For Democratic gubernatorial candidate John Gregg, it’s in explaining exactly how he’ll make up more than $500 million a year in lost sales tax revenue on gasoline. Before Hoosier voters grow too attached to any tax-cutting scheme, they must consider all costs.
Gregg’s proposal last week was to eliminate permanently the state’s 7 percent sales tax on gasoline.
I am convinced this will fire up our economic engines and put more money in the pockets of Hoosiers, the former House speaker said.
It’s likely that some of the savings to motorists would be used elsewhere and, in turn, generate jobs and more tax revenues. But Gregg’s faith in an annual efficiency audit to free up as much as $650 million a year seems like a stretch. The likelihood of finding more efficiencies in state government seems remote given the budget-crunching done by the current administration. At Gov. Mitch Daniels’ direction, state agencies reverted 10 percent of total appropriations in 2009. State programs and services took a major hit, but operating costs certainly weren’t spared.
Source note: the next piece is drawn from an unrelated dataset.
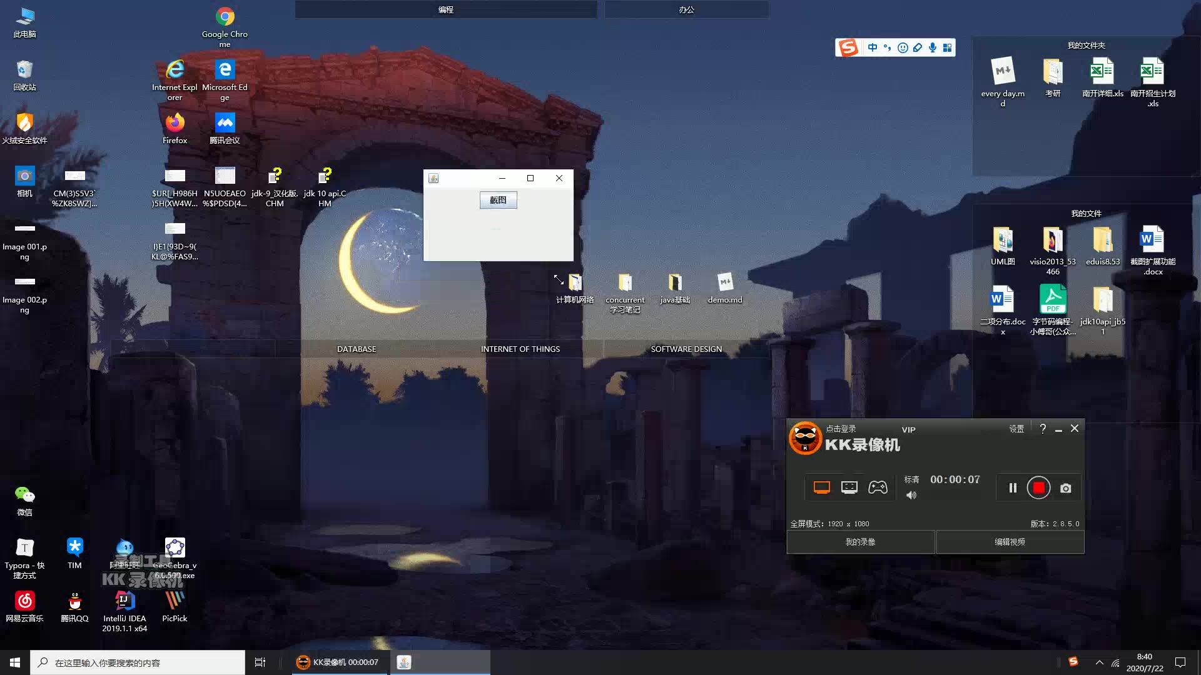Click the 截图 button
Screen dimensions: 1201x675
pos(498,200)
Gregg’s tax-cut plan probably won’t be the only such proposal in the campaign for governor. Congressman Mike Pence, the GOP candidate, already has suggested he will seek to reduce corporate income taxes and abolish property taxes on business equipment. Again, any such proposal should come with a detailed accounting of where the lost revenue will come from.
If Gregg’s proposal has value, it’s in reviving debate about Indiana’s revenue sources. Indiana is one of just nine states to charge sales tax on gasoline, but other states have higher fuel taxes. Indiana’s fuel-tax rate is 18 cents a gallon, while Ohio charges 28 cents a gallon. In addition, federal fuel taxes are 18.4 cents a gallon.
Sales tax revenue from gasoline goes toward the state’s general obligations, not to road and highway funds. Neither does fuel-tax revenue go entirely to road construction and repair; some goes to the operations of the Indiana State Police and Bureau of Motor Vehicles. If Indiana can find a way to eliminate sales tax on gasoline, it makes sense to consider a slight increase in fuel taxes to improve crumbling infrastructure – and create jobs in the process.
A political campaign is a good forum for proposing ideas; the legislative process is the proper place to vet them. Whatever changes Indiana makes to its current mix of taxes must consider the entire equation.